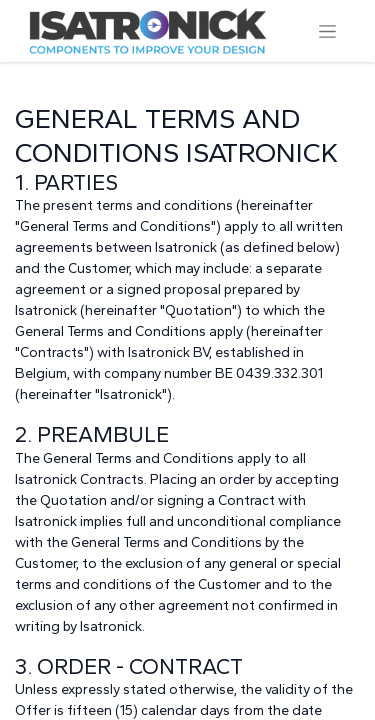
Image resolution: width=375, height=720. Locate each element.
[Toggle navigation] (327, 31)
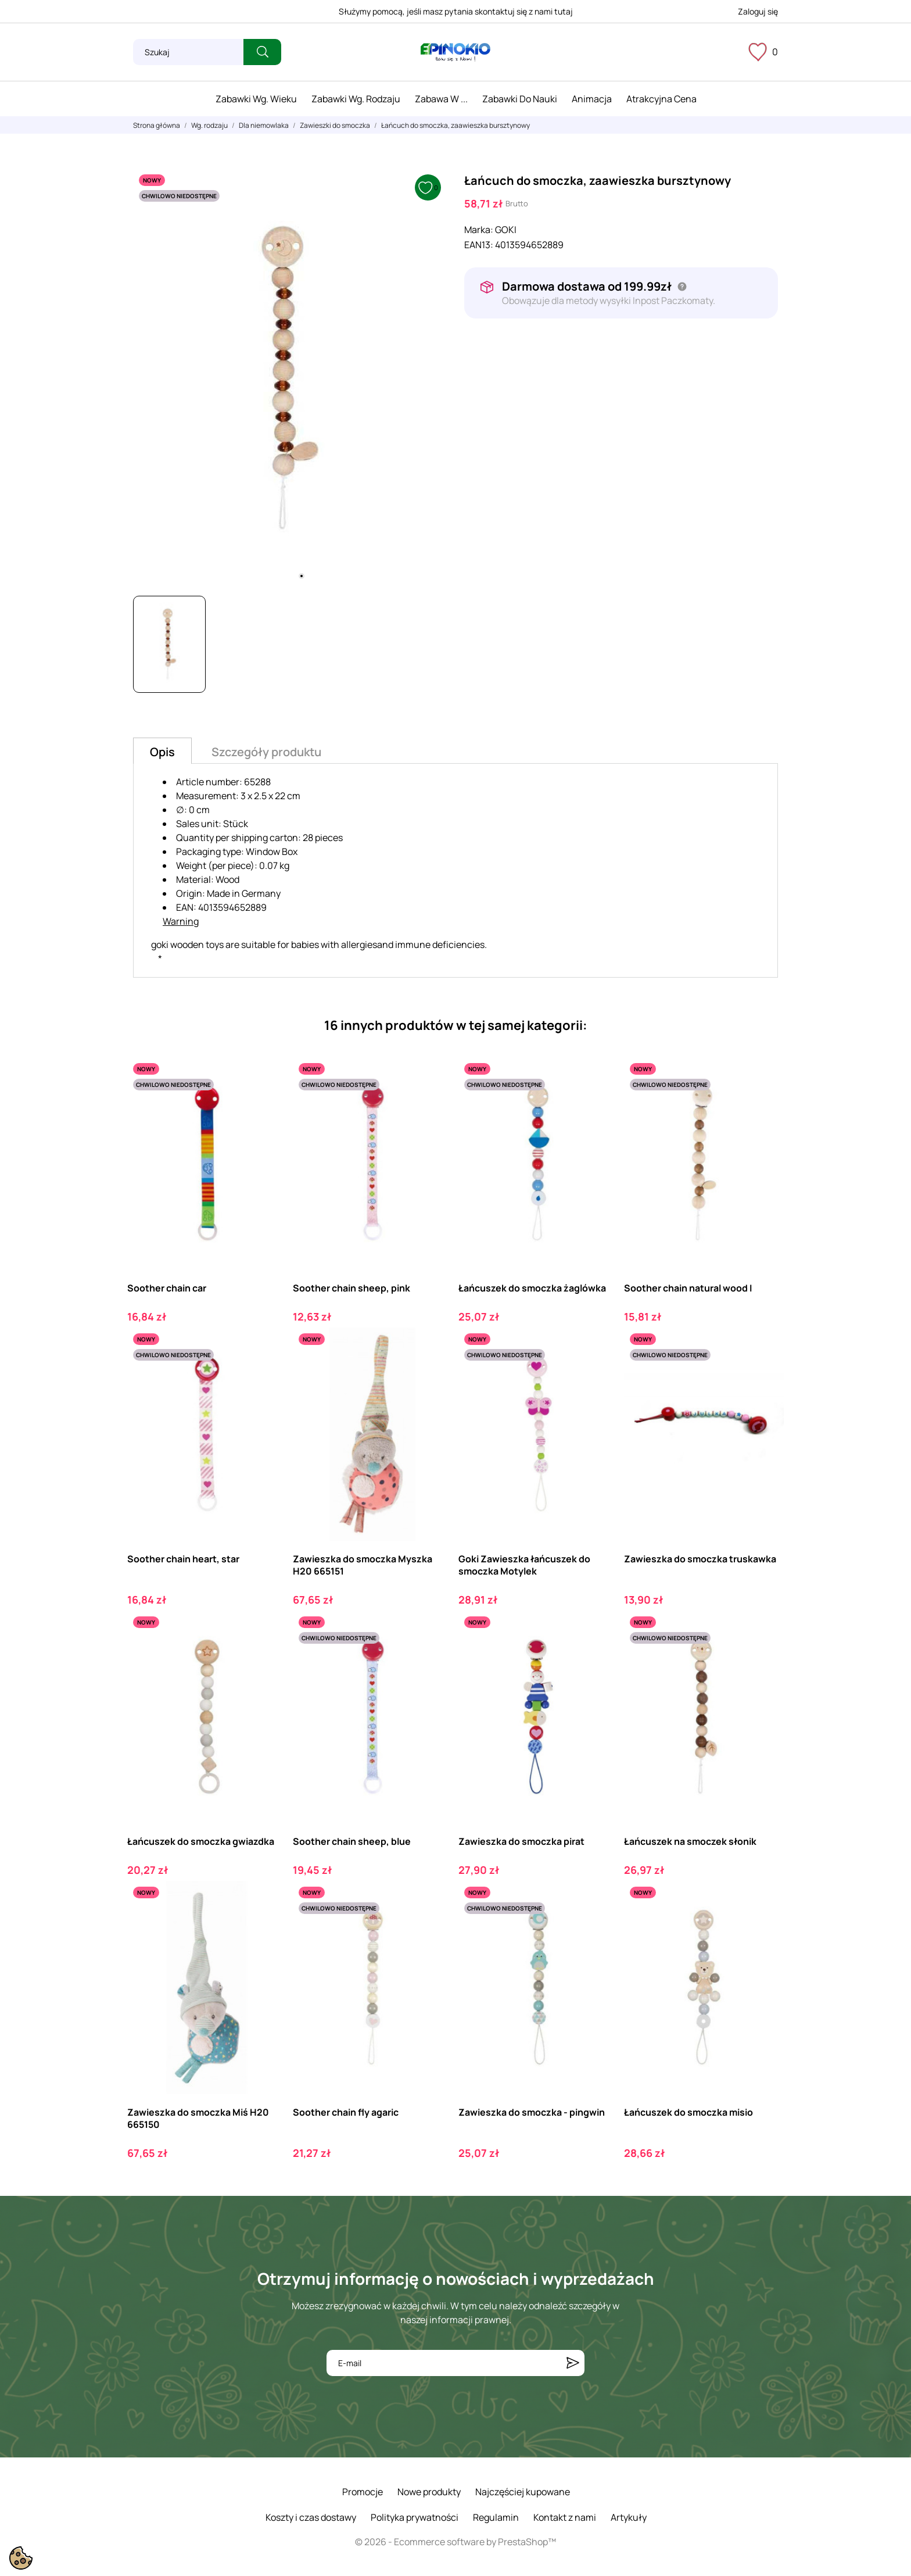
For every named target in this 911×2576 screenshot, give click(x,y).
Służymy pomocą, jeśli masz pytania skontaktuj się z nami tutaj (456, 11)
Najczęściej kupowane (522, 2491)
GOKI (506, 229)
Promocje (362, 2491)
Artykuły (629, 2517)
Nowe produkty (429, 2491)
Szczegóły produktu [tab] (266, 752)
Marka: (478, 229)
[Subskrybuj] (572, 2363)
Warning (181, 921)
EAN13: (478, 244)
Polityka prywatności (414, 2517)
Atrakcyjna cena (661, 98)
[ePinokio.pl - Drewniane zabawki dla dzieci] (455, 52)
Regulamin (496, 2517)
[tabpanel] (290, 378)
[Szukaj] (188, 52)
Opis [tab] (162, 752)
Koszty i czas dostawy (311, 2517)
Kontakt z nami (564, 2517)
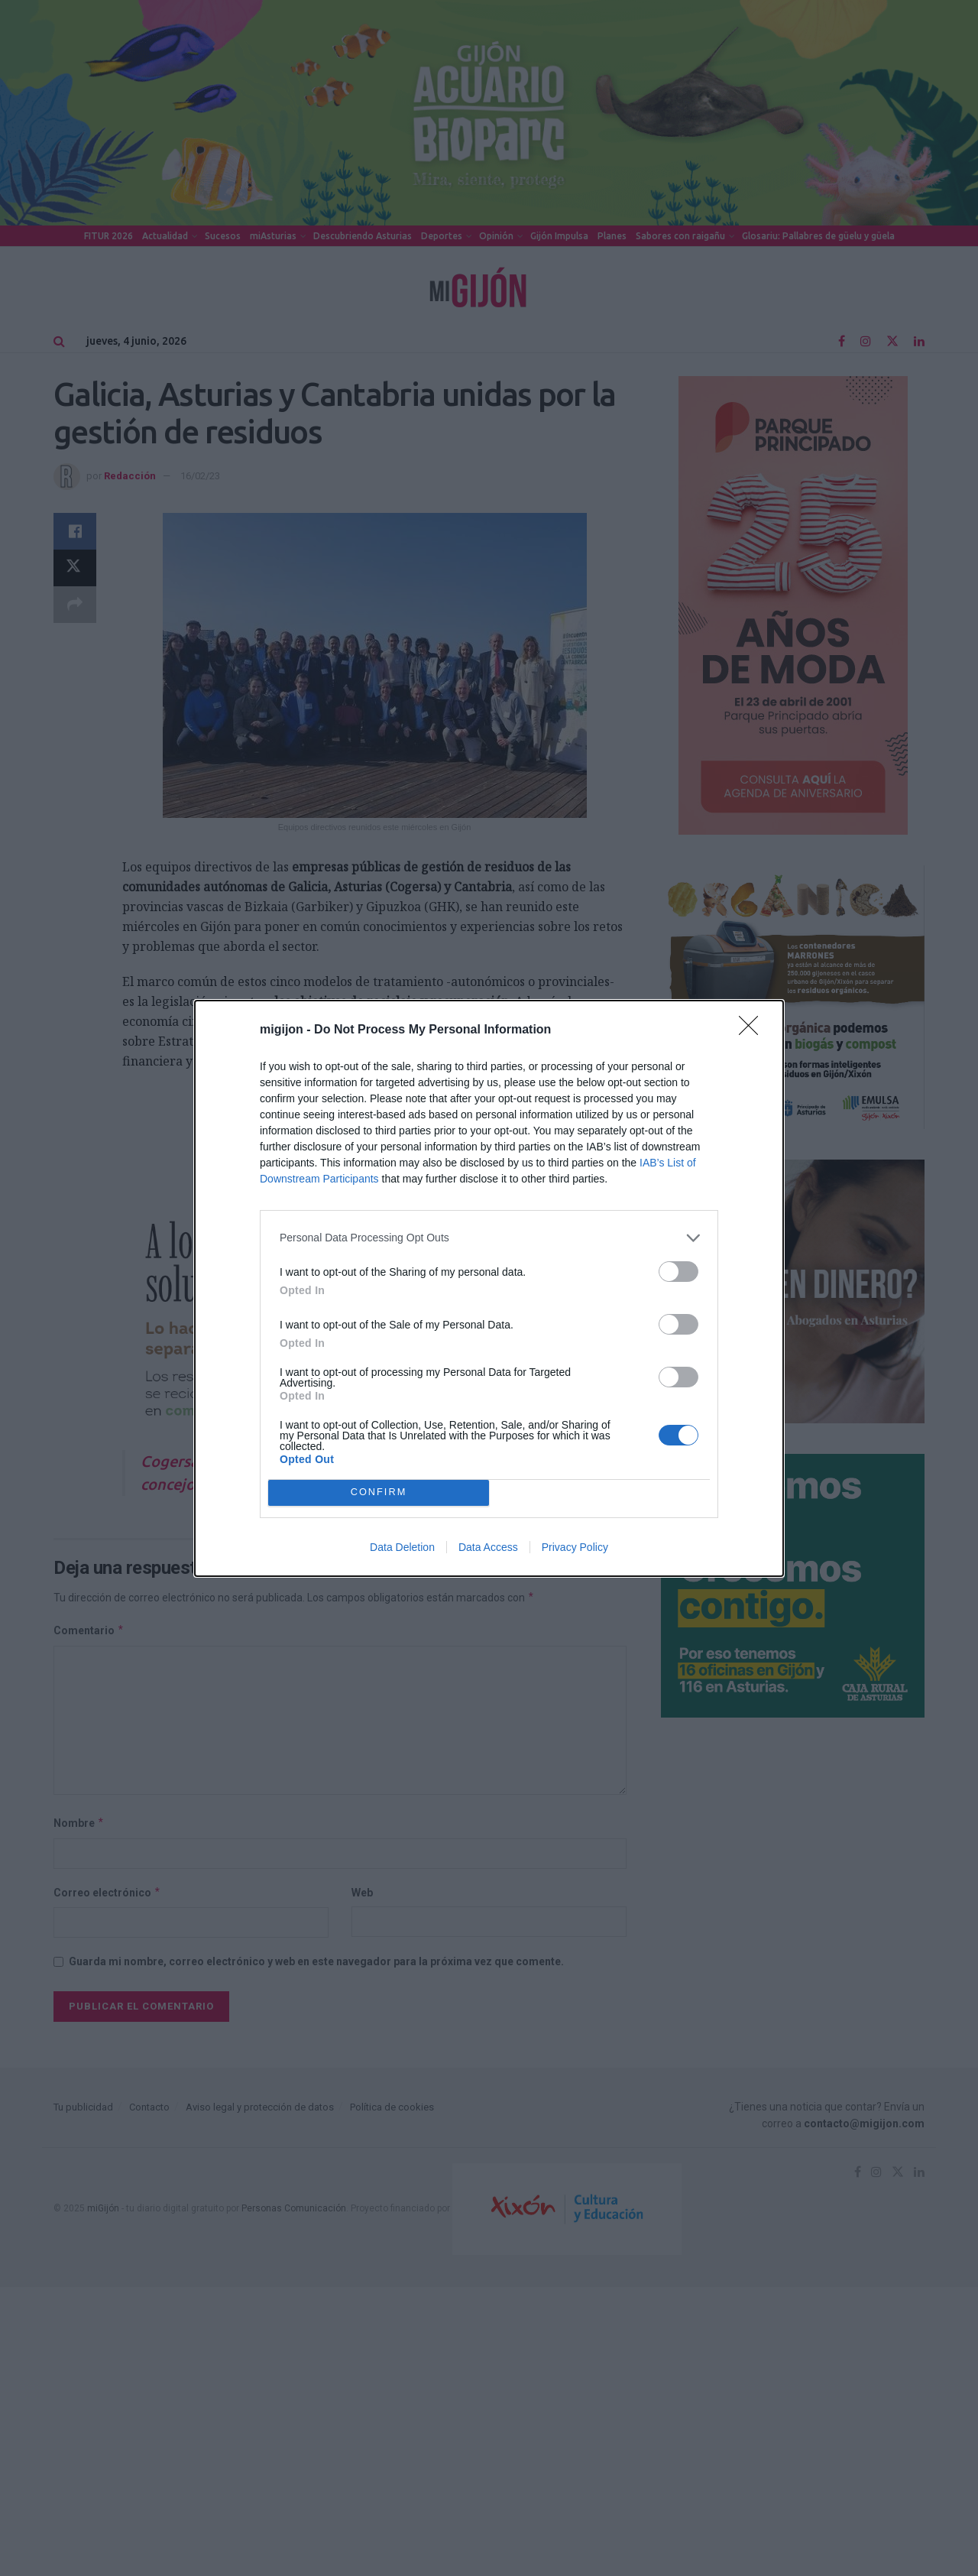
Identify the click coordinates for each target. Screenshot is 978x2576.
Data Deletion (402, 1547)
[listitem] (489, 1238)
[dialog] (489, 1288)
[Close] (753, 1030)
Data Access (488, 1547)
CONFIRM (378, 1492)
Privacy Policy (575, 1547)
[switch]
+++
§ **Work instructions**
Reproduce the records from their start through the line containing "Artykuły (629, 2517)", renaming "Promocje" to "Okazje" and leaving everything else unchanged. Omit the pictures from your answer.

§ **Result below**
Image resolution: width=375, height=720. Locate each element.
[Toggle navigation] (327, 31)
For every named target in this 911×2576 screenshot, give click(x,y).
Służymy pomocą, jeśli masz pytania skontaktuj się z nami tutaj (456, 11)
Najczęściej kupowane (522, 2491)
GOKI (506, 229)
Okazje (362, 2491)
Artykuły (629, 2517)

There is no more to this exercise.